Esto en el Perú, con respecto a la representación política en regiones y municipios, ha sido acompañado por otro proceso. El cada vez reemplazo del político por el técnico, la lista de un partido por una lista de candidatos que recién se conocen y la dinámica de confrontar ideas por (en el mejor de los casos) por la exposición de planes.
Este cruce de planos se observa en el Perú desde el primer debate electoral que se inauguró justamente en un proceso electoral municipal en Lima, en 1966, entre Luis Bedoya Reyes quien iba a la reelección por la alianza AP-DC y el candidato de la oposición Apra-UNO Jorge Grieve. Político el primero y técnico el segundo. Militante el primero, invitado el segundo. Pero era también un debate en el formato de polémica, facilitado por la presencia tan solo de dos candidatos. Formato de confrontación que era el que se ajustaba a la era del imperio de la televisión.

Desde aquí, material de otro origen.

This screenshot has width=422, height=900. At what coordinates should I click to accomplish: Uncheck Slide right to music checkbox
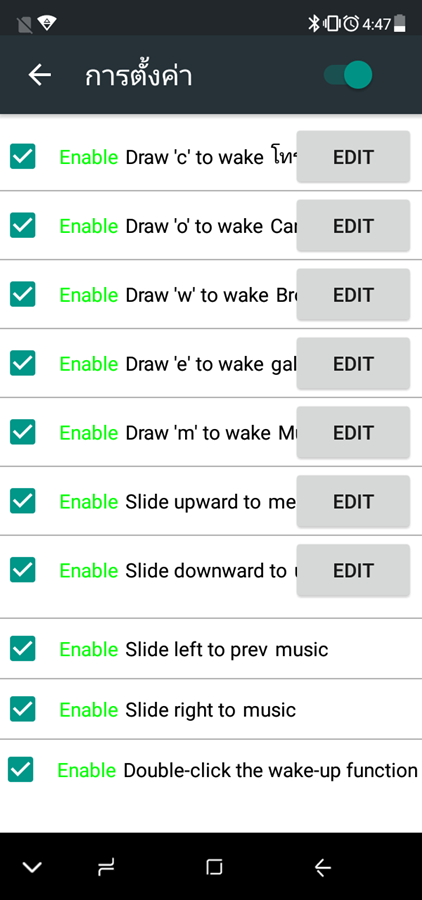coord(22,709)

Posteriormente, los debates municipales televisivos se redujeron en número y crecieron en participantes, llegando a tener, como en esta elección, más de una decena de participantes.

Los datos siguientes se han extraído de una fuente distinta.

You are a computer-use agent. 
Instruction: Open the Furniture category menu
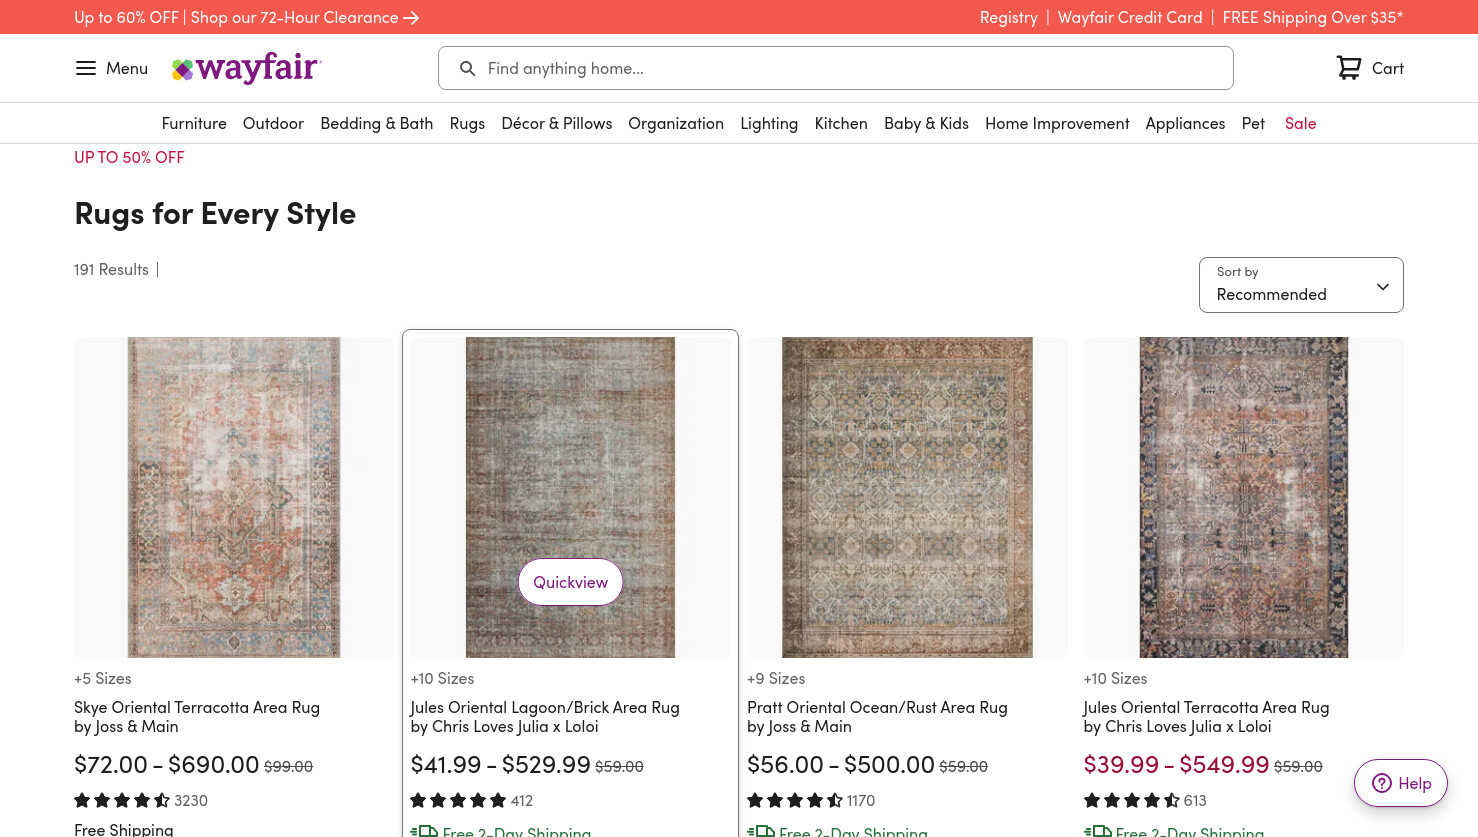point(194,123)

Pero en esta ágora creada por la televisión, las lógicas son distintas cuenta el aspecto, el tono, la gestualidad y menos la propuesta o, como suele demandarse, el programa. Es decir, el lenguaje no verbal resulta siendo indispensable. Por eso los debates se recuerdan por aquello que llega a los sentidos y no tanto a la cabeza.
La paradoja del debate electoral es que por un lado se exige su realización con la premisa de que este se constituya en el espacio en la que los candidatos proporcionan propuestas y planes que guiarán su desempeño como autoridad elegida y, de esta manera, el elector evalúe y tenga mejores argumentos para desarrollar un voto informado, un voto de calidad. Pero, por otro lado, es lo que menos apreciará el televidente. Un debate sobre transporte, seguridad, servicios municipales, por señalar al azar algunos temas, puede hacerse tan especializado que, salvo un pequeño grupo, terminará por no ser entendido y menos asumido por el elector. Lo especializado en el conocimiento reemplaza a las ideas globales y tomas de decisiones.
Un debate abierto y libre, cara a cara, con tiempos iguales, sería el más próximo al debate político clásico, en el que ganaría el que combinaría el discurso con la forma. Es el que desarrolla el típico polemista. En algunos casos la diferencia está en estas destrezas. Por esta razón, los asesores tratan de minimizar las diferencias, como los riesgos. Esta situación lleva a regular el debate hasta lo más mínimo y a formalizarlo en extremo, perdiendo toda espontaneidad.
Pero con un listado de temas especializados y un número alto de participantes resulta ineficaz hasta para los propósitos más entusiastas y hasta para el mismo medio televisivo que muchas veces ni lo transmite. Si lo realiza una entidad pública es imposible no invitar a todos y si lo hace algún privado (medios, por ejemplos) no deja de ser complicado escoger.
En todo caso, en nuestro país, dadas las negociaciones y el número de candidatos no hay manera de que el debate no devenga en una seguidilla de exposiciones. Por lo demás, quizá la pregunta después de los debates no sea –como comúnmente ocurre– quién ganó, sino si los electores han visto el debate y si a partir de allí han decidido votar por alguien o cambiar su voto (La República, 25 de setiembre del 2014).